In this talk, I will present how techniques from nonlinear reduced order modeling — including the Discrete Empirical Interpolation Method — combined with physics-informed signal decomposition, enable fast, accurate surrogate models that compress high-dimensional NR waveforms into representations evaluable in milliseconds. I will describe the construction pipeline, key numerical techniques, and the integration of these surrogates into GW data analysis. Finally, I will demonstrate how they are enabling precision astrophysical inference at scale.

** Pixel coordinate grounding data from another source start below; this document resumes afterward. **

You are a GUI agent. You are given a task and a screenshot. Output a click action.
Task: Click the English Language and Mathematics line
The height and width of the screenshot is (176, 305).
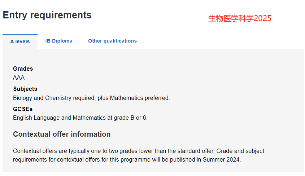(x=80, y=118)
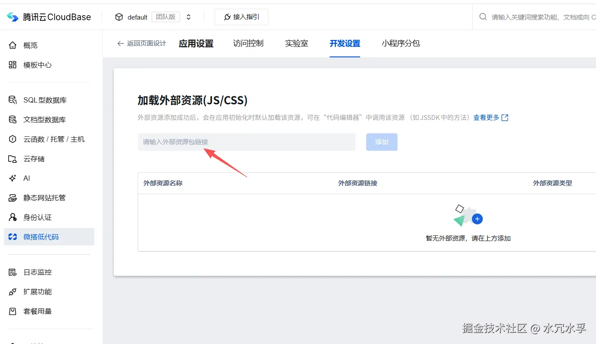The width and height of the screenshot is (596, 344).
Task: Switch to the 小程序分包 tab
Action: click(x=400, y=43)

Short Bio: Tousif Islam is a Kavli Postdoctoral Scholar at the Kavli Institute for Theoretical Physics. His research focuses on high-performance computing, data science, and gravitational-wave astronomy, particularly in building nonlinear reduced order models and Bayesian inference frameworks. Tousif earned his PhD in Computational Sciences and MS in Data Science from the University of Massachusetts Dartmouth in 2023. During his PhD, he held several competitive research fellowships and visiting positions, including as a Kavli Graduate Fellow at KITP (UCSB), a predoctoral scholar at the NSF Institute for Pure and Applied Mathematics (IPAM, UCLA), a visiting researcher at the TAPIR group (Caltech), a semester visitor at the NSF Institute for Computational and Experimental Research in Mathematics (ICERM, Brown), and a GravNet fellow at the Niels Bohr Institute (University of Copenhagen). He holds a BS-MS in Physics from IISER Kolkata and was a Long-Term Student Fellow at ICTS-TIFR.